High up above the tree line, in a leveled clearing, a 136 foot tall rig sits pumping a drill bit through the earth. My tour guide on this Cabot drill rig in Susquehanna County is an Oklahoman named Steve McDonald. McDonald, like others on the rig, work 12 hours on, 12 hours off, two weeks on, two weeks off. He lives at the drill site, along with several other workers whose homes aren’t close enough to commute. Steve shows me the “doghouse,” a Battleship Galactica type room that towers 26 feet above the ground, and where I’m not allowed to snap photos. Here’s where the “Captain” sits. The drill Captain’s seat has two gear boxes attached on either side of his arm rests. There are lots of knobs that read things like “oscillation.”

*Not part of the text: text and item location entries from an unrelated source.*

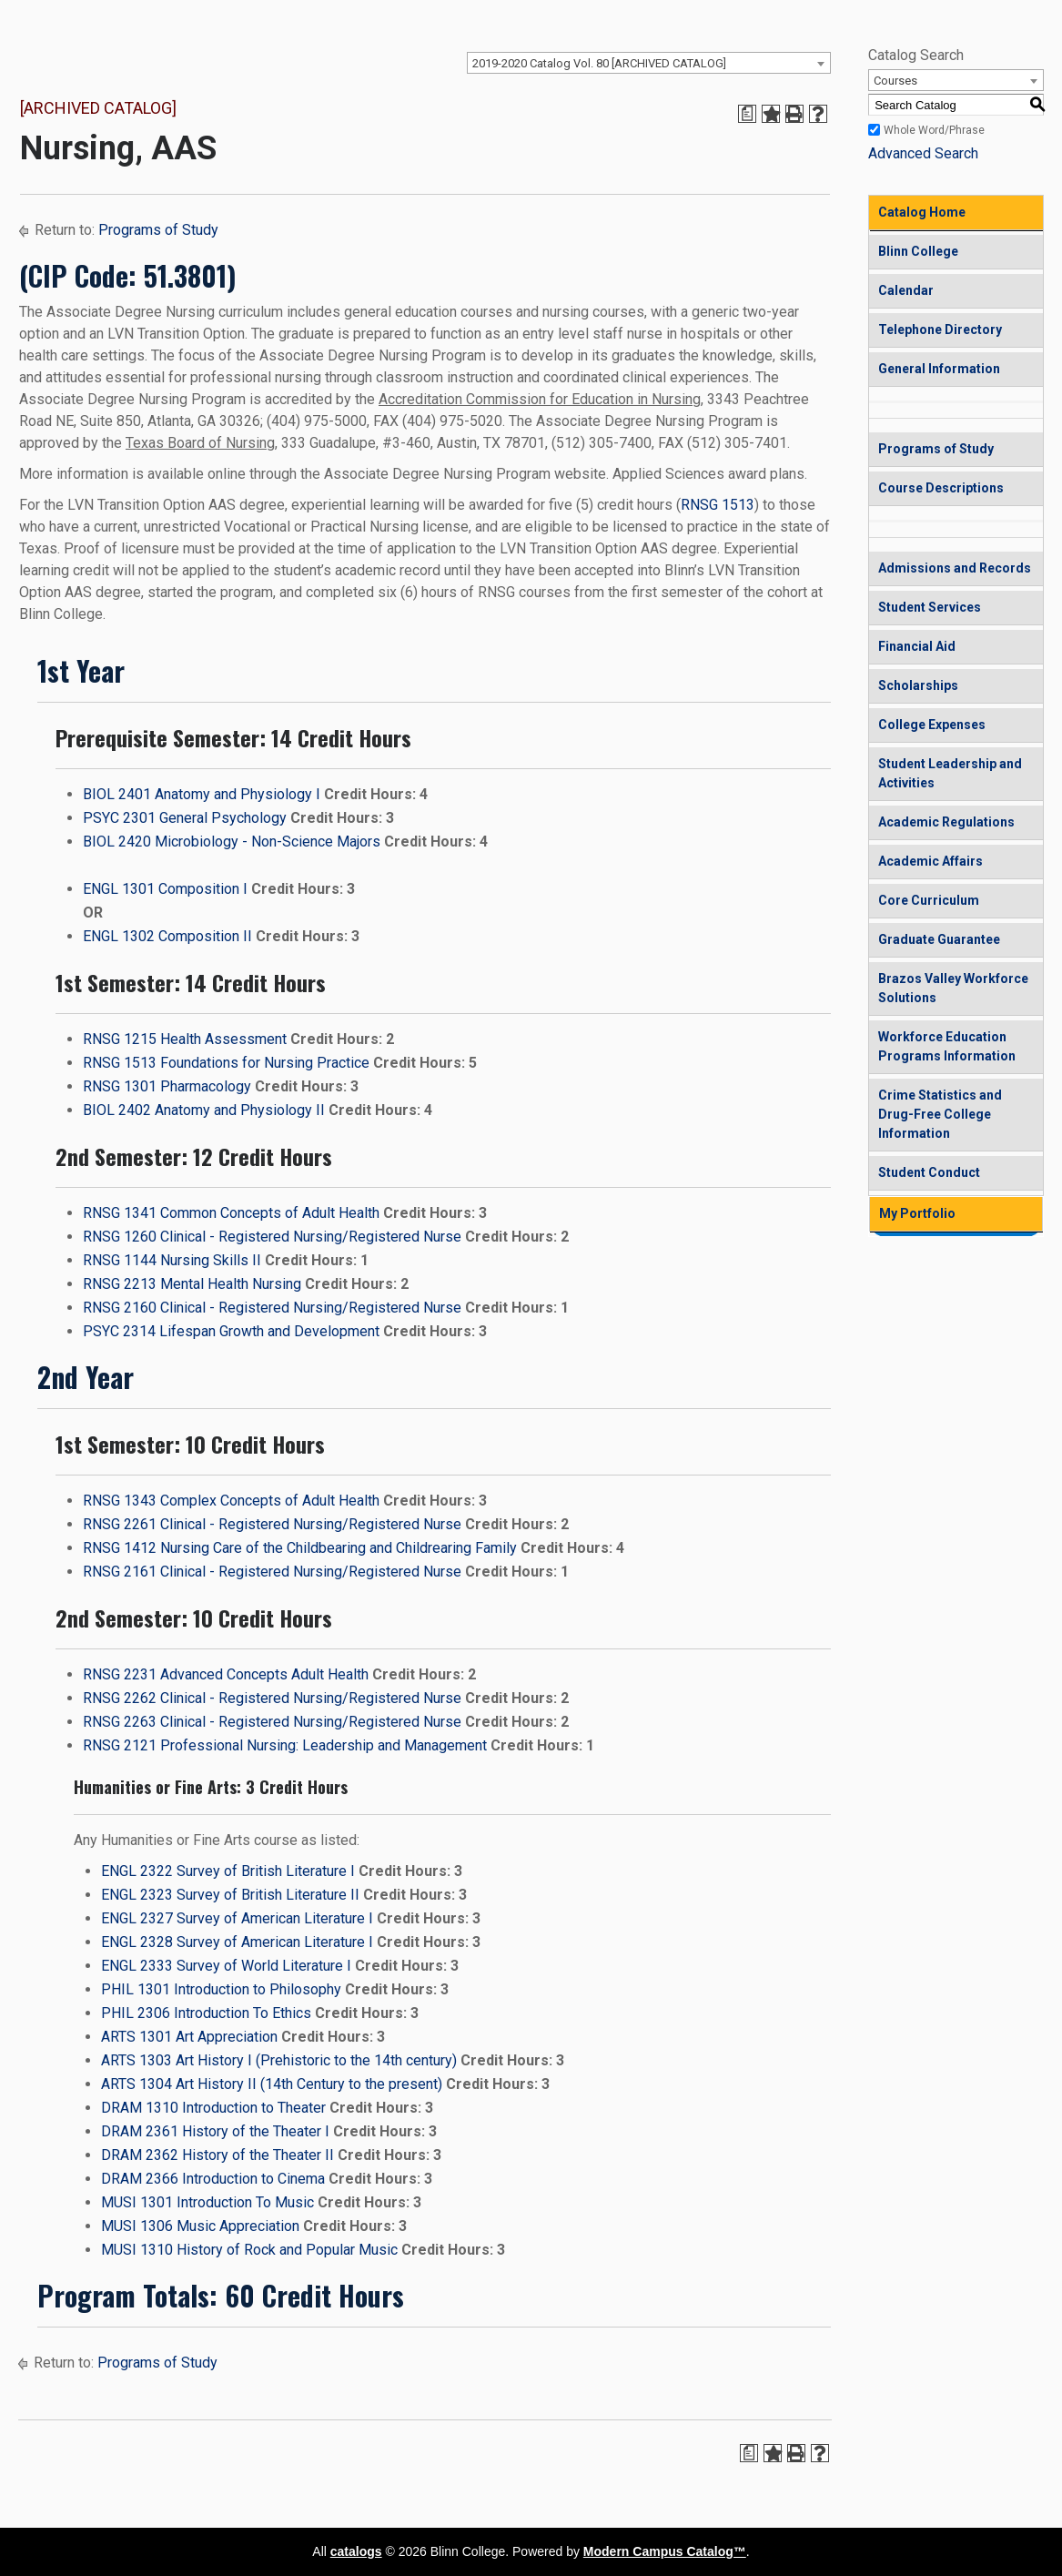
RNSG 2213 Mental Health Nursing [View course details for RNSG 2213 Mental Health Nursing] (192, 1284)
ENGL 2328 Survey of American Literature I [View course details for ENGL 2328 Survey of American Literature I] (237, 1942)
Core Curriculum (928, 900)
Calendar (906, 290)
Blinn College (918, 251)
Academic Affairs (930, 861)
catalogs (356, 2551)
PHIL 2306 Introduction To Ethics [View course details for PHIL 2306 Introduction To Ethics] (206, 2013)
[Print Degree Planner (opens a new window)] (747, 114)
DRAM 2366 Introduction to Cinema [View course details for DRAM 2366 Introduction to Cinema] (213, 2178)
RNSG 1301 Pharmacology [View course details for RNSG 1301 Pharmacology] (167, 1086)
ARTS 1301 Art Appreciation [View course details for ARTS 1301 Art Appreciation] (189, 2036)
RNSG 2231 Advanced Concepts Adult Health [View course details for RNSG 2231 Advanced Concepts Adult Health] (226, 1674)
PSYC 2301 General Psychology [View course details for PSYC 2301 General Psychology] (185, 818)
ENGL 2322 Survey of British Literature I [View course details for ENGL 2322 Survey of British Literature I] (228, 1871)
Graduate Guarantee (939, 939)
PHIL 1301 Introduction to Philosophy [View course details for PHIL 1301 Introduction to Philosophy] (221, 1989)
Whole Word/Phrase (934, 130)
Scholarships (918, 685)
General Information (939, 368)
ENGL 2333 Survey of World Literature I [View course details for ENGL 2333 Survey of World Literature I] (226, 1965)
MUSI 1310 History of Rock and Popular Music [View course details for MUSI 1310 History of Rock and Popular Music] (249, 2249)
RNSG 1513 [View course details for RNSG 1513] (717, 504)
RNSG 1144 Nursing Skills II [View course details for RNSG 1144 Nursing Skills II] (172, 1260)
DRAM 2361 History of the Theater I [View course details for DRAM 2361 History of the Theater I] (215, 2131)
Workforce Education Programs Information (947, 1046)
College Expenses (932, 724)
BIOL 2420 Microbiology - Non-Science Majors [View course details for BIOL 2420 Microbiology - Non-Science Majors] (231, 841)
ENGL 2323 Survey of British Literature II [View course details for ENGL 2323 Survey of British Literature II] (230, 1894)
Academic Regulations (946, 822)
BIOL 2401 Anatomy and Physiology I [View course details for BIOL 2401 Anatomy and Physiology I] (201, 794)
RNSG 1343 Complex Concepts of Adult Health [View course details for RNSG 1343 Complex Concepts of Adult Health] (231, 1500)
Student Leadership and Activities (950, 773)
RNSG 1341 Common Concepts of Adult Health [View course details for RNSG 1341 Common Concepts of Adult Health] (231, 1213)
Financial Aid (917, 646)
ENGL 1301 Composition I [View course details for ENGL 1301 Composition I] (165, 889)
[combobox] (649, 63)
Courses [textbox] (895, 80)
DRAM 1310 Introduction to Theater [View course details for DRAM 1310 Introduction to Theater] (213, 2107)
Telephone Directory (940, 329)
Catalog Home (922, 212)
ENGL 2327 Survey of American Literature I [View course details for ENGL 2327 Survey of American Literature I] (237, 1918)
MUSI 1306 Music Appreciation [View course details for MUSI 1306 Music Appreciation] (200, 2226)
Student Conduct (929, 1172)
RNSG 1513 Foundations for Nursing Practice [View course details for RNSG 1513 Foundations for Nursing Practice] (226, 1062)
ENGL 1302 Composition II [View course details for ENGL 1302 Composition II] (167, 936)
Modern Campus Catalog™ (664, 2551)
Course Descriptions (941, 488)
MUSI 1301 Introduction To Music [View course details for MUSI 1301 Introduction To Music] (207, 2202)
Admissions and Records (954, 568)
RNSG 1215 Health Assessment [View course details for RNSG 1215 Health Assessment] (185, 1039)
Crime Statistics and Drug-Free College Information (940, 1114)
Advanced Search (923, 153)
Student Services (929, 607)
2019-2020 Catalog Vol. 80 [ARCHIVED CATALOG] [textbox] (599, 63)
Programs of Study (158, 229)
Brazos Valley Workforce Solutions (953, 988)
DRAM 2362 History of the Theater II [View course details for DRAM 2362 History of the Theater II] (217, 2155)
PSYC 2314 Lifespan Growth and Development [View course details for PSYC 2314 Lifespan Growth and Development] (231, 1331)
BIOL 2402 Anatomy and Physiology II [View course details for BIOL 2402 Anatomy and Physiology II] (204, 1110)
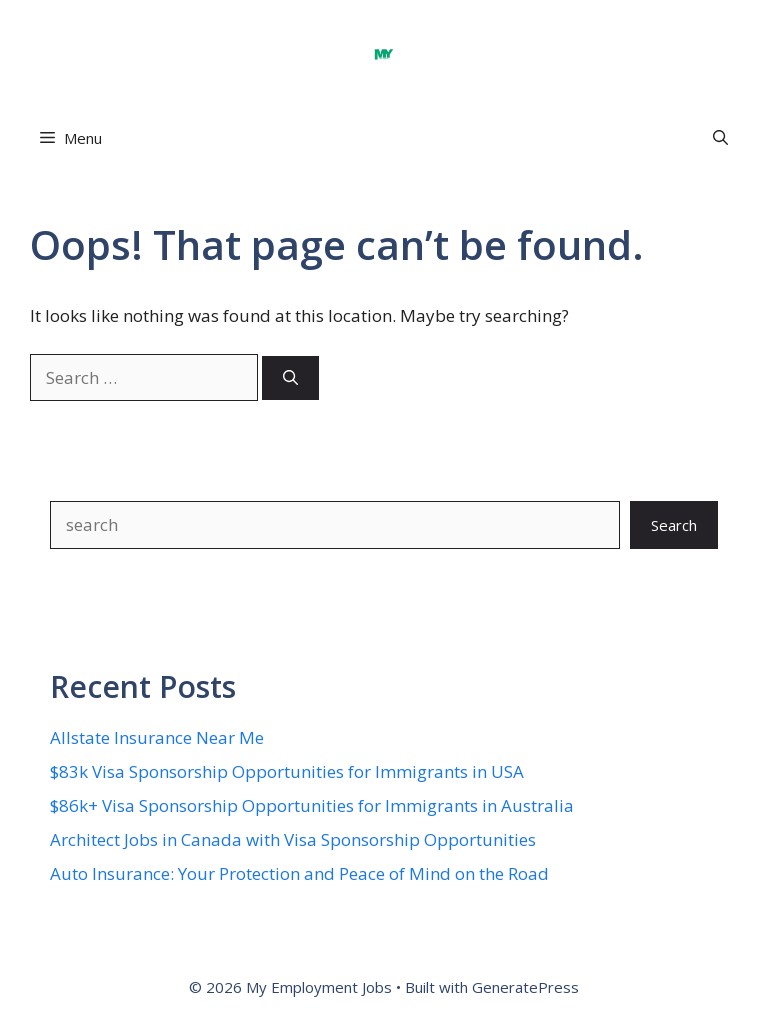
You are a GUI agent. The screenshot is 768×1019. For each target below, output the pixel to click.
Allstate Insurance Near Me (157, 737)
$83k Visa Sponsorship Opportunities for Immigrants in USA (287, 771)
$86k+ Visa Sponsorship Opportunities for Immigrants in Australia (312, 805)
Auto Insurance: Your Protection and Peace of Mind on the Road (299, 873)
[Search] (290, 378)
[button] (720, 138)
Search (674, 525)
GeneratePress (525, 987)
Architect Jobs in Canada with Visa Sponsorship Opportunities (293, 839)
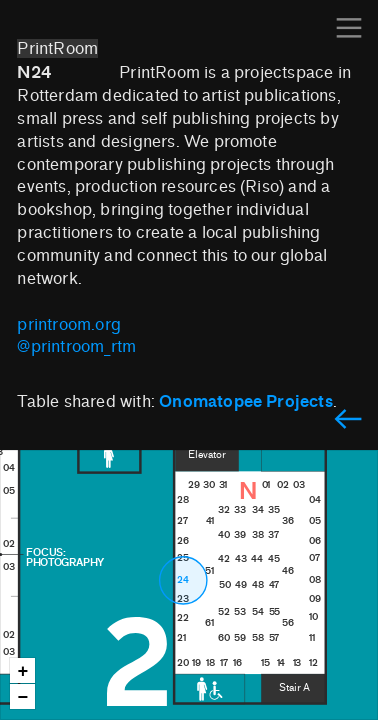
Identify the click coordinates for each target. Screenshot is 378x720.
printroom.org (69, 324)
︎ (348, 420)
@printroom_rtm (76, 346)
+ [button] (23, 671)
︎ (349, 28)
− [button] (23, 697)
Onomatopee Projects (246, 401)
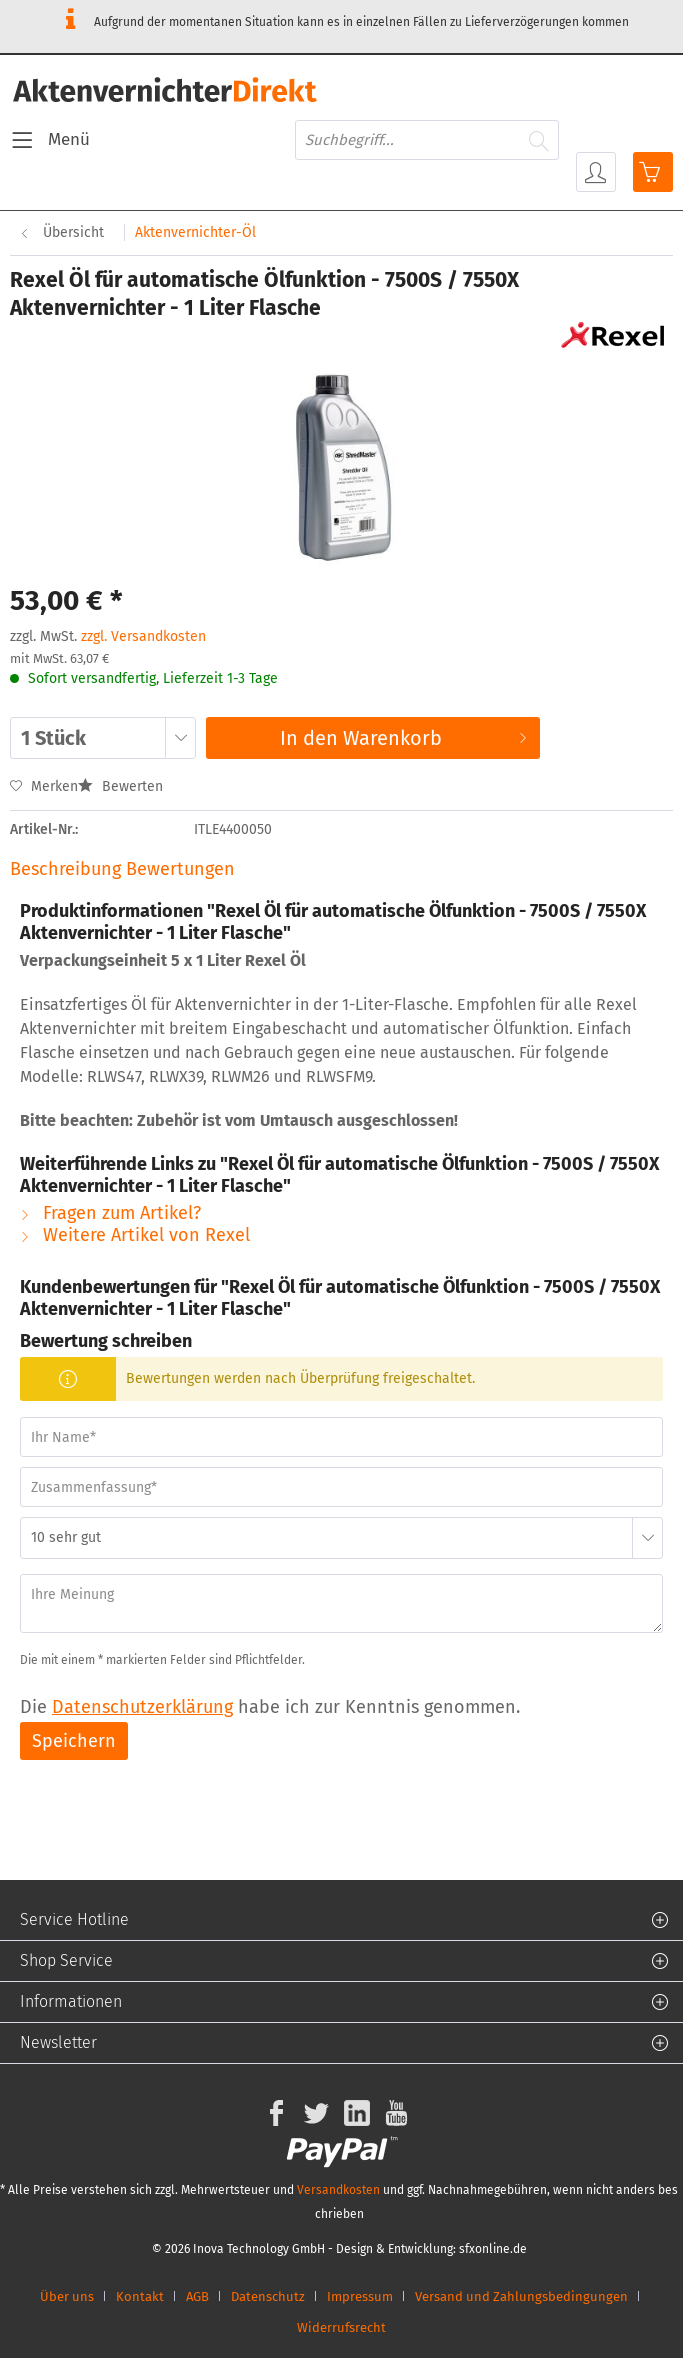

His chair can swivel mechanically to allow him to watch what’s happening below ground from six different computer screens. There are digital color coded lines that measure things like torque. The entire doghouse shakes and vibrates and rumbles as the drill outside the window pumps up and down. I ask about how that stiff steel pipe turns to make a horizontal pathway thousands of feet below. McDonald hands me a cherry Tootsie Pop.
“It looks rigid,” says McDonald. “But anything can turn.” Just like the compressed paper that makes up the stem of a Tootsie Pop.
McDonald is even more excited to show me the drill bit. “It’s made of diamonds,” he says. Down the hatch again, he lifts up a hood to show a round solid, gold colored bit about one feet in diameter. The diamonds are manmade. Manmade? I ask. Polycrystalline diamonds that look round and flat like a nickel, not sharp and sparkling like the gem.
Nothing is harder than a diamond. But the natural diamonds that end up on fingers can splinter. So to get the cutting tool needed for drilling, fine diamond particles, or powder, are sintered together by heating them at about 1400 degrees Celsius. That makes them tougher. But these knives aren’t cheap. A drill bit can cost about $60,000 and require their own separate contract for transport.